Control Structures. Since GrapeVine rules are defined with an internal DSL to a general purpose programming language (Clojure), the control structures of the host language are available for programming with GTs. The previous version of the tool (GrapePress) also provided a set of dedicated control structures (e.g., atomic blocks, loops, non-deterministic choice), which could be used to define composite transactions with ACID properties and backtracking for dealing with non-determinism during rule applications [21]. Given the paradigm shift to a purely functional model of computation in GrapeVine, these control structures have been revised completely. All GrapeVine control structures are defined as functions on graph sets rather than graphs. This allows the definition of deterministic operators for rule application. (Non-deterministic operators are also still available.) GrapeVine therefore no longer needs complex backtracking mechanisms to “undo” unsuccessful derivations. Similarly, there is no longer a need for a dedicated transaction manager to achieve ACID properties for programmed transformation units, since unsuccessful (partial) execution of such units can simply be “forgotten” [2].
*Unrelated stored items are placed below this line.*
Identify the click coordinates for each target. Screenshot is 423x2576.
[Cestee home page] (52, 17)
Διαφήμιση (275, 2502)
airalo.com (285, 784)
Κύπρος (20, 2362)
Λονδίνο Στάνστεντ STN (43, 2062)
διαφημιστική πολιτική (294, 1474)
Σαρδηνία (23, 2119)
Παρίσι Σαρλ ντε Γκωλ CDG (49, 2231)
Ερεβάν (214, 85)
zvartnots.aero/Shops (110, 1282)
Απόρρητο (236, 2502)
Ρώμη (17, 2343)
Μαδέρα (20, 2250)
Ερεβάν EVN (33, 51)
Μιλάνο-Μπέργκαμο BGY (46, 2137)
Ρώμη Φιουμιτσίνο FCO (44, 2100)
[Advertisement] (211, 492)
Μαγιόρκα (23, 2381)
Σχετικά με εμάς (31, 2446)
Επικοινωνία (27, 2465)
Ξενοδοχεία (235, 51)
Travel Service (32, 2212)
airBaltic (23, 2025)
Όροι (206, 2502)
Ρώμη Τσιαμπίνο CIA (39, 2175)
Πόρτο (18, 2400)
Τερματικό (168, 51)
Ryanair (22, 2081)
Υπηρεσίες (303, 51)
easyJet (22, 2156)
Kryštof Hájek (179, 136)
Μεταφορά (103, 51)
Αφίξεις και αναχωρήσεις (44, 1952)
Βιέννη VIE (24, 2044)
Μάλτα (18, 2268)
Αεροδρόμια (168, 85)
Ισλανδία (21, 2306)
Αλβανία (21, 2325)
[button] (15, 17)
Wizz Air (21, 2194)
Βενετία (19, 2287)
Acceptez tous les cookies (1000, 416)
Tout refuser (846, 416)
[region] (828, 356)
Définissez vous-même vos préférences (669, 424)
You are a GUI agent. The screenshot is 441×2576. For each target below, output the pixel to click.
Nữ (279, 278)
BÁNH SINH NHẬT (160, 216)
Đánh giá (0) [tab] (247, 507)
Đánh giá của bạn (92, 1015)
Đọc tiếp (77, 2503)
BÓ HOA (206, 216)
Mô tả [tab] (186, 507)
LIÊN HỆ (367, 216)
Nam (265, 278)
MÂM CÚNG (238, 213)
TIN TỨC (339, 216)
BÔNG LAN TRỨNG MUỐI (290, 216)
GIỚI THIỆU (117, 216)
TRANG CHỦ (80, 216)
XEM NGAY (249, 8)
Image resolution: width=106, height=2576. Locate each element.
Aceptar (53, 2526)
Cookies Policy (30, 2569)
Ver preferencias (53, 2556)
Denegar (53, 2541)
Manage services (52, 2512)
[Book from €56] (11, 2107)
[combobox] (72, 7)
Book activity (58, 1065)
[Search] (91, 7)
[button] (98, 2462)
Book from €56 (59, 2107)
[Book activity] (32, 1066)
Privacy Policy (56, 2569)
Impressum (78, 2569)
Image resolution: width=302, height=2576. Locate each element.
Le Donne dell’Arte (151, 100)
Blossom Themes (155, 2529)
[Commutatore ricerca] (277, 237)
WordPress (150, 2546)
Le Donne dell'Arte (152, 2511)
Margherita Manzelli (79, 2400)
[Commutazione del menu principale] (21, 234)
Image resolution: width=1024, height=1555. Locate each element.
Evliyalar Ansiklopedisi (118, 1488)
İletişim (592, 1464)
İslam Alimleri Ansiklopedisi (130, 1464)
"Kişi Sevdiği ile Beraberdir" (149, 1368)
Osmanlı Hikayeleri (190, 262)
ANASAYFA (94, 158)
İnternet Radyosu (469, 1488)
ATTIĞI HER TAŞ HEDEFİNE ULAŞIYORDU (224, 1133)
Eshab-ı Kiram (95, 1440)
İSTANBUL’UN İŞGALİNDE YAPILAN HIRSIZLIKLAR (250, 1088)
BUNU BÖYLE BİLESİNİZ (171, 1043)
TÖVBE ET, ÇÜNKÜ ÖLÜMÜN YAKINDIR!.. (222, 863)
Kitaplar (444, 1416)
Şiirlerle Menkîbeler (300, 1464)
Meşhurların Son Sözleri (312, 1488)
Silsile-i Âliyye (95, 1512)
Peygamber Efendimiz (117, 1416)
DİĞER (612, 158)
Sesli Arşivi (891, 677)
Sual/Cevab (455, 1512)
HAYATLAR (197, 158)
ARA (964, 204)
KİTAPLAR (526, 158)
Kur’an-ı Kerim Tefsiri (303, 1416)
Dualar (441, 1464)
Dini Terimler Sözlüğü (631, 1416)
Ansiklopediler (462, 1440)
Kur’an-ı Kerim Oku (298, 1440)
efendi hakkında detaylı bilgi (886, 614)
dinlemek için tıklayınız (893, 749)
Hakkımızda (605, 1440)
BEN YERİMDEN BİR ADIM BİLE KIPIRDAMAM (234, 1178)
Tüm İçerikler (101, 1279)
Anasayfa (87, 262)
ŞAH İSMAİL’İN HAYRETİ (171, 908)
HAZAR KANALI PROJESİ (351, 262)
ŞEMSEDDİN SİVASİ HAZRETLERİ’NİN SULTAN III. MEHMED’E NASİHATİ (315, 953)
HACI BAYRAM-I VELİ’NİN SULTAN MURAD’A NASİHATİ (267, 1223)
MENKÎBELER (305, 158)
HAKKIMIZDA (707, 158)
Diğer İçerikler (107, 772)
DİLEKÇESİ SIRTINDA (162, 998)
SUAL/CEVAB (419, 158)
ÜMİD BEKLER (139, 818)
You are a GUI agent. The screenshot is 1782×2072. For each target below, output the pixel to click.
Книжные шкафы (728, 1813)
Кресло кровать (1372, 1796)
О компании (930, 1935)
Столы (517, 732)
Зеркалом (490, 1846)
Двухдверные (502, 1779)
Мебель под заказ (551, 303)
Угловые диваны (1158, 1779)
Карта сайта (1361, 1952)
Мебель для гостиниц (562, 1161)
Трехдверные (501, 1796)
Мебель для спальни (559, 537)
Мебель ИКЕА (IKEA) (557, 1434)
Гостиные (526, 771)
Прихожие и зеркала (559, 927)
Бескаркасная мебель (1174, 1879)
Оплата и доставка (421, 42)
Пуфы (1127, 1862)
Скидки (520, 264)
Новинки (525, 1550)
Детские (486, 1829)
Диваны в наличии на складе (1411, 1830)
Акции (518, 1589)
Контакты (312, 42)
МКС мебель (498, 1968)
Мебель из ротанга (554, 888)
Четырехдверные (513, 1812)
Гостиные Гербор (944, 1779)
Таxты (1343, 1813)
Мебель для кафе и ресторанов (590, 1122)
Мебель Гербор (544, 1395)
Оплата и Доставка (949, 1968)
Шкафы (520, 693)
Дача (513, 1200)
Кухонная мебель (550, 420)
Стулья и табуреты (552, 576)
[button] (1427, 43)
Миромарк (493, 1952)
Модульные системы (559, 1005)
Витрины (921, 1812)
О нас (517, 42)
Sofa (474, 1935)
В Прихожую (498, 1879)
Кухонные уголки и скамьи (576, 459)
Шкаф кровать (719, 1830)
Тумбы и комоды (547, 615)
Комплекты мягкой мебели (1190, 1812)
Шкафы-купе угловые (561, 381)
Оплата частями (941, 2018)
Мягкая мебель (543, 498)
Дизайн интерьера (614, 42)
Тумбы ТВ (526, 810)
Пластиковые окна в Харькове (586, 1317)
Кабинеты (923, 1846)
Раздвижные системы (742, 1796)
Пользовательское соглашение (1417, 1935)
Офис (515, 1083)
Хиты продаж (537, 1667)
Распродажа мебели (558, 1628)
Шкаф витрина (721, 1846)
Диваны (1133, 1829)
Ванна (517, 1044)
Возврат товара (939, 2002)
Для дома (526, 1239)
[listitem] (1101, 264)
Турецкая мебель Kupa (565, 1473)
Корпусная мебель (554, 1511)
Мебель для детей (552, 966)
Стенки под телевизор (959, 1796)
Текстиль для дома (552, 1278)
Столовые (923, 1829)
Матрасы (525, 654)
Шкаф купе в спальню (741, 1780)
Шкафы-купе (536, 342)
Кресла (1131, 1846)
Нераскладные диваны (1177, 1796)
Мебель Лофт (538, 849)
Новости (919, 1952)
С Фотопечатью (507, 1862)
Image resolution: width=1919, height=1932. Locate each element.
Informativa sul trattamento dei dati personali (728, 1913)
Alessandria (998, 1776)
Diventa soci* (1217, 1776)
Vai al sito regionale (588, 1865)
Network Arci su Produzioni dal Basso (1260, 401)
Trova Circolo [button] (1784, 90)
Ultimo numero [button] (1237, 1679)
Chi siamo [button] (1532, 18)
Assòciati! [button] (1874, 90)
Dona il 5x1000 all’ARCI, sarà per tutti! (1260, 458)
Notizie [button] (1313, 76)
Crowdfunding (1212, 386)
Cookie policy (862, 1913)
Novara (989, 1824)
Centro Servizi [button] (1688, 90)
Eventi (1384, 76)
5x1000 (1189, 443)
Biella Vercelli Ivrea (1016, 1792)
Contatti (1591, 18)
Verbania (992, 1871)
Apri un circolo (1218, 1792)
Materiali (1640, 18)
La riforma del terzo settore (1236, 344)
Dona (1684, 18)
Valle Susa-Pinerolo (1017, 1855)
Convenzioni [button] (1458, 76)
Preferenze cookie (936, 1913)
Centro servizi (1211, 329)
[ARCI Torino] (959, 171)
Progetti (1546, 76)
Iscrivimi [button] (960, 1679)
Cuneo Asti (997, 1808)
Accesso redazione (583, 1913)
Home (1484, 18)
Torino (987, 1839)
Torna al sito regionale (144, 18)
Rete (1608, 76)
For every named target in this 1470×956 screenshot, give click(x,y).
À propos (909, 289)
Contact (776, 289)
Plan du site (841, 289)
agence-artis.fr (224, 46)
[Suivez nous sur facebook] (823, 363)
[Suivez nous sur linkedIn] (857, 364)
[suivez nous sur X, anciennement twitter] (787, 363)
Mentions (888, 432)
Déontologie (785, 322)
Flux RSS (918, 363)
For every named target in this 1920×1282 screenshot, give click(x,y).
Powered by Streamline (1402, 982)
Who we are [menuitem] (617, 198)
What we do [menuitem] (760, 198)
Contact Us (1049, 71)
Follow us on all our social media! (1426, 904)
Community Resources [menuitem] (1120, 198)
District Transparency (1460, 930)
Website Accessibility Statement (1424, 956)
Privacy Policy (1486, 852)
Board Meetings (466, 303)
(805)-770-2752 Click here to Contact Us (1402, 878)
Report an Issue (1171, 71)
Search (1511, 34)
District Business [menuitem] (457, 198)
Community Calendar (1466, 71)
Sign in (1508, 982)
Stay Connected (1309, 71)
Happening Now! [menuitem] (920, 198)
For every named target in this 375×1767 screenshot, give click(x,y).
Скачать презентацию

Graph Queries. Graph queries are pattern-based matches for the purpose of returning data from the graph or testing the existence of conditions. The previous version of the tool (GrapePress) did not have a dedicated syntactic form for graph queries; graph queries were merely defined as rules that do not alter the graph. Instead, GrapeVine has a dedicated syntax for defining graph queries and enforces their read-only semantics. This is important because, in contrast to rule applications, the application of queries does not generate a new graph.

3.2 A Fully-Persistent Data Structure for Functional Graph Rewriting

There are several choices that can be made when designing a fully persistent data structure. Of course, there is always the naïve approach of copying a data item upon modification. However, that approach makes sense only for relatively small data items. Since in our application, each occurrence of a GT creates a new graph, one choice is to record only the differences from the “previous” graph in our data structure. We haven chosen that option and Fig. 1 presents the model that was implemented for this purpose.

Nodes of type Graph reference the graph elements (nodes and edges) that were created or deleted when the “last” transformation occurred. We also record which graph elements where read (preserved) when a transformation occurred. While the latter is not needed for implementing a versioned data structure, we capture this data for the purpose of using the tool for reasoning about the provenance of applied transformation rules.

Fig. 1.
figure 1

Meta-model for persistent graph data structure in GrapeVine

Graphs are uniquely identified by a globally unique hash code (id). Graphs are arranged in a partial order, which is induced by the previous relationship. Computing the elements of a given graph G simply requires retrieving all elements that have been created by any graph in the history of G minus those elements that have been deleted in G’s history. This query can efficiently be executed in the Neo4J graph database. The Neo4J query language is well understandable and we provide it below instead of creating our own mathematical formulation. The query looks up a graph (g) with the given id and collects all graphs gs in its history by repeatedly traversing previous edges. The query then collects all graph elements e that have a created edge from any node in gs without also having a deleted edge from any node in gs.

figure a

Now that we have described the design chosen for implementing the persistent data structure for graphs in GrapeVine, we briefly want to comment on a disadvantage of the chosen approach, i.e., GrapeVine graphs are no longer represented “varbatim” in the Neo4J graph database. While the previous version of the tool (GrapePress) was able to operate on any any graph in a Neo4J database, independently of its origin, GrapeVine now requires graphs to conform to the meta-model in Fig. 1. For example, we note that GrapeVine now represents graph edges as Neo4J graph nodes, to allow incoming provenance edges from Graph nodes. (Neo4J does not support hypergraphs.)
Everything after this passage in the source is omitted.